Wednesday, March 18, 2020

Blessed Days Like These (PinP is back in Town)

PinF is in Pennsylvania; and has been for nearly three years.  So technically speaking, I'm now PinP, which in so many ways, is really right where I belong.  As I've come to realize, both through my increasing years and just as many laughs and tears, is that we always are, right where we belong.  This really is the very essence of all our lives; in that we all walk our own paths, hit our own roadblocks, and if only slightly lucky, will taste the sweet nectar of success - emotional, financial or a healthy family, or maybe all of them --  if only once in our adult lives - tough hopefully many, many times.


This set of life realizations have increasingly become more and more focused in this crazy, fearfully uncertain, and uncharted and scary world we all seem to suddenly inhabit in the same space and time.  No matter where you live, be it on a beach on a tropical island or on a gritty N.Y. street; or on a farm in Iowa, for once we're really "all in it together".  Republican, Democrat, White, Black, Muslim or Jew, rich, poor, wise or ignorant; no matter your salary, our occupation, your wealth or lack thereof; whether a you're a kind human or a complete asshole; we're all in this mess together.

Yes that's the real take away.  Nothing really matters now more than the one's we hold close, the one's we cherish, the people we truly hold dear.  Period.  The house, the cars, the job--nothing would really matter if we didn't get through this together.  "Existential threat".  This is probably the most hyperbolic comment we've heard tossed about for the last three years.  Though now we really do have an honest to God "ET" on our hands.  This threat is probably the most helpless feeling I've ever felt as a parent.  Get through, we surely will, but God only knows that these coming days will be something my children, and your's too, will carry for the rest of their substantially longer lives than mine or your's.


Today I came home from a limited work related appointment, to continue my Family Closeness time.  "Social Distancing" just sounds so much more harsh and disconnected.  I'm choosing to get closer, hold tighter, and love more fiercely. I did that by playing basketball today with my daughters, and then we broke out the big chalk set on the front pavement.  And is was bliss. Something I believe was partly due to the strangely altering events of their lives -- a time that for my two younger daughters will indelibly be etched into their sweet carefree memories   Playing hoops on a Wednesday afternoon in March with their Pops, doing chalk in the blazing warm pre-spring sunshine.  I hadn't really taken it all in until I returned from walking our dog at sunset, and the gentle glow of dusk greeted me in vibrantly dancing colors -- all of them displaying the joy and innocence of a childhood, protected from the reality of substantial fear.

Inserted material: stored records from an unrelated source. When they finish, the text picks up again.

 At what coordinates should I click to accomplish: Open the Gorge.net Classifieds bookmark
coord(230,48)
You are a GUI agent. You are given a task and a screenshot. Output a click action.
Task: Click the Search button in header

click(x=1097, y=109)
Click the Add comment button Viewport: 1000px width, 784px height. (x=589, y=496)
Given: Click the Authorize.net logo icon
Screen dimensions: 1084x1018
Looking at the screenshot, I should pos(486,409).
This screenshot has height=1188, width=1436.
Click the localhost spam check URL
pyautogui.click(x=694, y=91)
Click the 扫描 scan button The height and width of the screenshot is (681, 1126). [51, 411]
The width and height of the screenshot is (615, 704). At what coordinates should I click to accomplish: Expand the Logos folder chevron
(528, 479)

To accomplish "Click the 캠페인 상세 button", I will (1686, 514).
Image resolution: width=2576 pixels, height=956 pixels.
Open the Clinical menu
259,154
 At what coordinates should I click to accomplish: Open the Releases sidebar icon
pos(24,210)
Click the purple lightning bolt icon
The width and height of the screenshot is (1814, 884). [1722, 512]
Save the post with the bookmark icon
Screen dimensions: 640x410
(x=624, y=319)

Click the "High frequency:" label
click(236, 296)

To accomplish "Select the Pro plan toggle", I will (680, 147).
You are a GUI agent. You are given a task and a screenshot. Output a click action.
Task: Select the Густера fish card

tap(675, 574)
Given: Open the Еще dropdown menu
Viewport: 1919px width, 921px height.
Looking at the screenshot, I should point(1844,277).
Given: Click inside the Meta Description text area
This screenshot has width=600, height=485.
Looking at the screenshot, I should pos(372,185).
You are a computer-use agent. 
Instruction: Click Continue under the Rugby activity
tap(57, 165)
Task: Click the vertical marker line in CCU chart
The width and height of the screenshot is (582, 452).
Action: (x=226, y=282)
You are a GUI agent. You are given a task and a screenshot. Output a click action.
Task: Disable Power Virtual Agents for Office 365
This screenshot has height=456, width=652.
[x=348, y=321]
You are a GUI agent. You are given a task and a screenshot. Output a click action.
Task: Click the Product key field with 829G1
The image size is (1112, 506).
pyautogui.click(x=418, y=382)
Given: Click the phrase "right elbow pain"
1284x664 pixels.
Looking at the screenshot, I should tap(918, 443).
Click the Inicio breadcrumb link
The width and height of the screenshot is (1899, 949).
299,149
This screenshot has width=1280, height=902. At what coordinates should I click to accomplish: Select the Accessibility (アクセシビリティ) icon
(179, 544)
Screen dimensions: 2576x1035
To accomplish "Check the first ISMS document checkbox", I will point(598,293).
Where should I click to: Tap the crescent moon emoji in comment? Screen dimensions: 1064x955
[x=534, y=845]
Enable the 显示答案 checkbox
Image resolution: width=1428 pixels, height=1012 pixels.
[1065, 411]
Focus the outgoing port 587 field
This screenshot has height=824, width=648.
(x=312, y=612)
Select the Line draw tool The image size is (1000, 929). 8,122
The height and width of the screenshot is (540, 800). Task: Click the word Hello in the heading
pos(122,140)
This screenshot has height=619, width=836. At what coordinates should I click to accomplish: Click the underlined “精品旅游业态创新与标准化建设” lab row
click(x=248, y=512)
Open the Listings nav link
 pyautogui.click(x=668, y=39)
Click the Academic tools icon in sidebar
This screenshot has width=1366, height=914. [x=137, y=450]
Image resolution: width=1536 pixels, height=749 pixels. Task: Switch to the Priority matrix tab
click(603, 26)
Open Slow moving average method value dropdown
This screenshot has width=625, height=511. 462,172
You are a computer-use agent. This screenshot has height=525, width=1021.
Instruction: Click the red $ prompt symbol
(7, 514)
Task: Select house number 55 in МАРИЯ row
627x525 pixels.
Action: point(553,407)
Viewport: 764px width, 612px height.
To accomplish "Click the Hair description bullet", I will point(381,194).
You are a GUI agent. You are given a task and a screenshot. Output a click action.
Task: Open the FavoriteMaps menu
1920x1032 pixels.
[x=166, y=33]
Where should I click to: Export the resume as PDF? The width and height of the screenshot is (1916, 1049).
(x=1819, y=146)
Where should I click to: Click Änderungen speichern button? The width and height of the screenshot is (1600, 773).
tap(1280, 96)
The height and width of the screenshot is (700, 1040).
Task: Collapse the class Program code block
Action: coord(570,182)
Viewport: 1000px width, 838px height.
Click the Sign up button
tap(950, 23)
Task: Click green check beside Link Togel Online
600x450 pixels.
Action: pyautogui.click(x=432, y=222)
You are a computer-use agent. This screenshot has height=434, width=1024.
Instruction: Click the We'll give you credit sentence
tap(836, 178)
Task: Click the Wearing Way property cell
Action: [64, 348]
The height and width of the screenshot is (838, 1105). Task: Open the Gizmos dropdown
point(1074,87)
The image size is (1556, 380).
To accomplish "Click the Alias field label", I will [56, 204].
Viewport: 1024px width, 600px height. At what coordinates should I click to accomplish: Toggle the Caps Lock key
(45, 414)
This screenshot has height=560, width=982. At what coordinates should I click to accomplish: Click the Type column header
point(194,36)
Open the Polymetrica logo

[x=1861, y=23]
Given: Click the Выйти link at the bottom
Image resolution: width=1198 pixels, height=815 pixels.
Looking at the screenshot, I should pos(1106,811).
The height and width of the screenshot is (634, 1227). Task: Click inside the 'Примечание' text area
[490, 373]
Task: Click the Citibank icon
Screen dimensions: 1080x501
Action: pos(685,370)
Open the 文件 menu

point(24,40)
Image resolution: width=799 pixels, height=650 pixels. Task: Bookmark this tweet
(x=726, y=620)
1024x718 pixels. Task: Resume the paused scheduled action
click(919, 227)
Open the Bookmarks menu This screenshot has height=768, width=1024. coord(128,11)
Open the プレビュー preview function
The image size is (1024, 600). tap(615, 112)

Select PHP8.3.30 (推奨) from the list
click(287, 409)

These cement, oasis pads of of love, and joy, instant sources of overwhelming love, pride, and fear, all mis-mashed together in my gut as I stood there and studied their art and words before me.  I knew in that minute I had to write this feeling down; as much so to not forget that wave of love and fear colliding; but also, so that my daughters might some day read my words.  Someday when they too are parents, filled with dreadful fear and so much love during a sure to come time of great trials and faith.  My wife, my partner and creator in crime, the one I couldn't live without, our two daughters both free and pure souls. Full of joy, kind of heart, and as easy to raise as any children should be.  I studied their words, their images, and their hope.  Words like "magic", "be happy", and "welcome" pierced into my unsuspecting heart.  I chose to let this message, their joy, and my deep love for them to be my guiding thought today, and hopefully each day forward.  I am so blessed,  my incredibly beautiful and kind wife, my three healthy and thriving daughters, my still beautiful and vital mother at 81, and my four uniquely gifted and special brothers.  Yes this virus shit is scary.  But somehow being close to, surrounded by, and invested in - my girls, my brothers, and my mother make it all tolerable.